Я с ужасом наблюдала, как жизнь сражается со смертью, ожидая последнего вздоха, и с испугом смотрела на внезапно ставшее неподвижным и безжизненным тело.
Некоторые, чувствуя приближение конца, разговаривали со мной, выражая последние желания, передавая послания своим близким. Я очень боялась этих разговоров, однако никогда не пыталась от них уклониться.
Две смерти врезались мне в память. Однажды к нам привезли солдата с тяжелыми ранами и переломом черепа. Он не говорил, и мы не могли определить почему — из за перелома черепа или по какой то другой причине. При нем не было документов, а писать он не умел, поэтому мы не смогли узнать, кто он и откуда. У него не было никаких шансов поправиться, однако он прожил несколько дней. Большую часть времени он лежал в забытьи, и в те редкие минуты, когда к нему возвращалось сознание, его темные, глубоко посаженные глаза молча блуждали по палате. Он ничего не бормотал, не стонал, и губы его не шевелились; он только смотрел на нас, и все его невысказанные желания сконцентрировались в его глазах.
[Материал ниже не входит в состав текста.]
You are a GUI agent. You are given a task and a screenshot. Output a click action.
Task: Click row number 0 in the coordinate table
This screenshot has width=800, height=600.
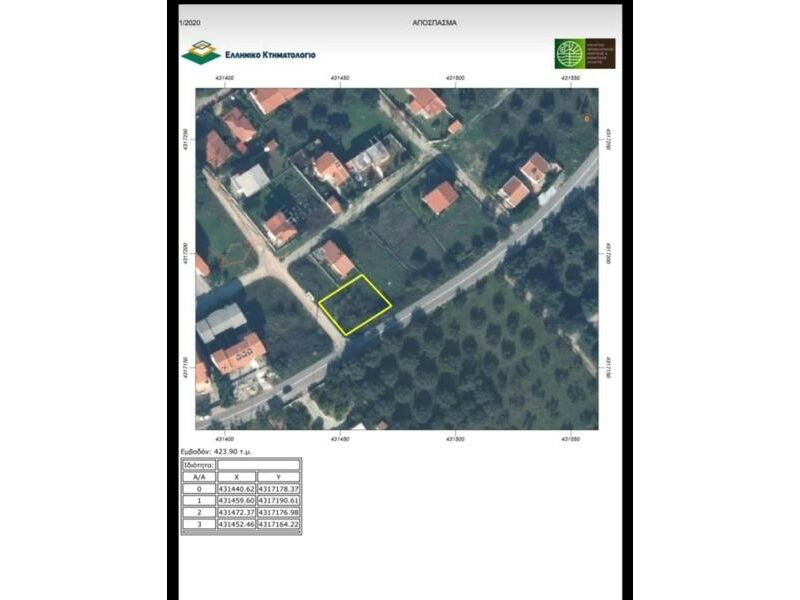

Я часто подходила к его кровати и каждое утро перевязывала страшные раны. Казалось, он узнает меня. За несколько минут до его смерти я стояла около него, глядя на его маленькое загорелое жалкое личико. Он медленно открыл глаза и повернул голову ко мне. Он явно пришел в сознание и узнал меня. Долго и внимательно смотрел на меня, потом его лицо осветилось едва заметной робкой улыбкой. Я наклонилась к нему. Из его глаз, по–прежнему устремленных на меня, выкатились две слезинки и медленно сползли по щекам. Он чуть слышно вздохнул и умер.
Еще одну смерть я никогда не забуду — смерть ребенка, дочь молодого священника, который отпевал покойников в нашем госпитале. Он недавно овдовел; а поскольку священники должны были жениться до посвящения в сан и не могли вступать в повторный брак, вместе с женой он потерял все шансы на семейную жизнь.
Единственным утешением для него стала маленькая дочка лет четырех или пяти. Он был очень беден, никто ему не помогал, но девочка всегда выглядела чистой и опрятной. Иногда он по моей просьбе приводил девочку в госпиталь, и я угощала ее яблоками, а при случае дарила новое платье.
И вдруг ребенок заболел. Ее осмотрел доктор Тишин и поставил диагноз — менингит. Когда через несколько дней улучшение не наступило, я договорилась, чтобы ее положили в госпиталь в отдельную комнату.
Она надолго впадала в забытье, дышала с трудом; лишь по рефлекторным движениям рук и подрагиванию маленьких пальчиков можно было понять, что она все еще жива. Отец часто навещал девочку и часами стоял у ее кровати. Его присутствие, казалось, успокаивало ее, даже когда она была без сознания.